## Texto da página
>>

Além disso, os pacientes tratados com tirzepatida em ambos os estudos experimentaram melhorias significativas em condições de saúde relacionadas à apneia obstrutiva do sono, como melhora na pressão arterial, na carga hipóxica (baixa oxigenação durante o sono) e nos níveis de proteína C reativa (PCR), um marcador de inflamação, em comparação com placebo.
“A AOS pode atrapalhar a qualidade de vida dos pacientes e afeta a saúde a longo prazo de uma pessoa quando não tratada, porque pode levar a complicações cardiometabólicas graves. Esses dados apoiam a eficácia da tirzepatida em adultos com obesidade que vivem com AOS moderada a grave e aumentam o nosso arsenal terapêutico para o tratamento da doença”, afirmam Atul Malhotra, professor de medicina da Escola de Medicina da Universidade da Califórnia em San Diego, e Peter C. Farell, diretor de medicina do sono da UC San Diego Health, em comunicado.
Para entender como a tirzepatida atua no tratamento da apneia do sono, é preciso, primeiro, compreender a relação da doença com a obesidade. Segundo Luciano Drager, cardiologista e presidente da Associação Brasileira do Sono, um dos principais fatores de risco para apneia do sono é o excesso de peso corporal.
“Na obesidade, geralmente, há o depósito de gordura não somente na região do abdômen, mas também na região do pescoço, na língua e na garganta. Esse tecido gorduroso, quando há o relaxamento muscular provocado pelo sono, envolve a via aérea, ajudando no fechamento da passagem de ar durante o sono”, explica à CNN.
Atualmente, o tratamento principal para a apneia do sono é o uso de CPAP, porém, mudanças no estilo de vida que promovam a perda de peso — como alimentação saudável e prática de atividades físicas — também são fundamentais para o sucesso do tratamento.
“No entanto, a adesão [a essas mudanças de estilo de vida] é difícil. As pessoas têm dificuldade de perder peso por uma série de fatores”, afirma Drager. “Hoje em dia, temos diversos tratamentos mais afetivos para combater a obesidade e que, por sua vez, pode melhorar inúmeras doenças relacionadas à condição, entre elas a apneia do sono”, completa.

<<

## Material coletado
>>

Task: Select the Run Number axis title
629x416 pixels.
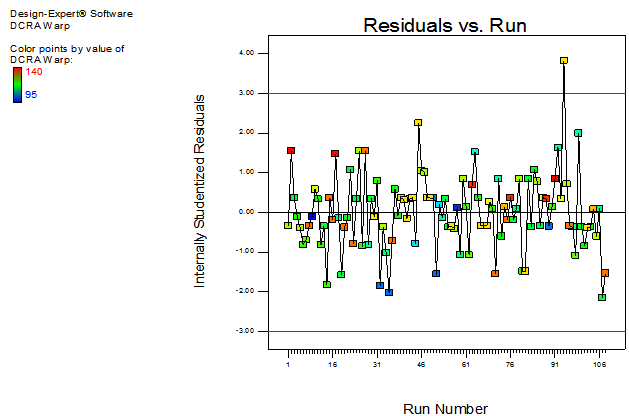Action: pos(445,408)
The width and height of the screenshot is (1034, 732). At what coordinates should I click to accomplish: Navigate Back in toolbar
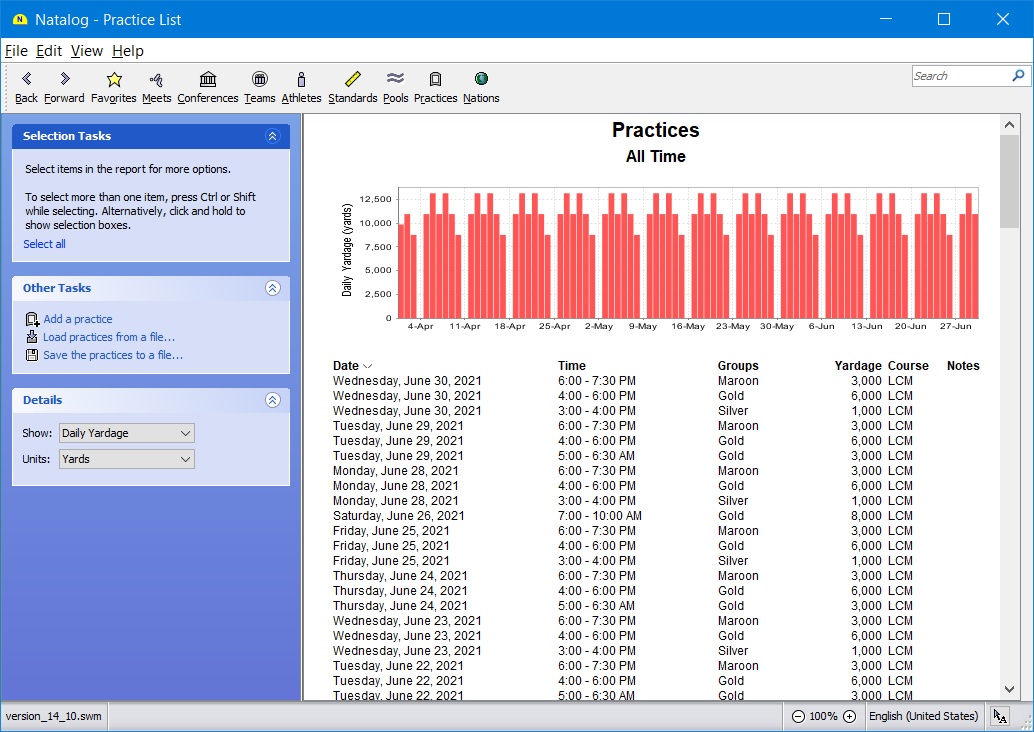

<<

## Tarefa
Transcreva, do texto sobre tirzepatida e apneia do sono, o trecho que vai de "Para entender como" até "de peso corporal.", sem mudar nada.

## Resposta
Para entender como a tirzepatida atua no tratamento da apneia do sono, é preciso, primeiro, compreender a relação da doença com a obesidade. Segundo Luciano Drager, cardiologista e presidente da Associação Brasileira do Sono, um dos principais fatores de risco para apneia do sono é o excesso de peso corporal.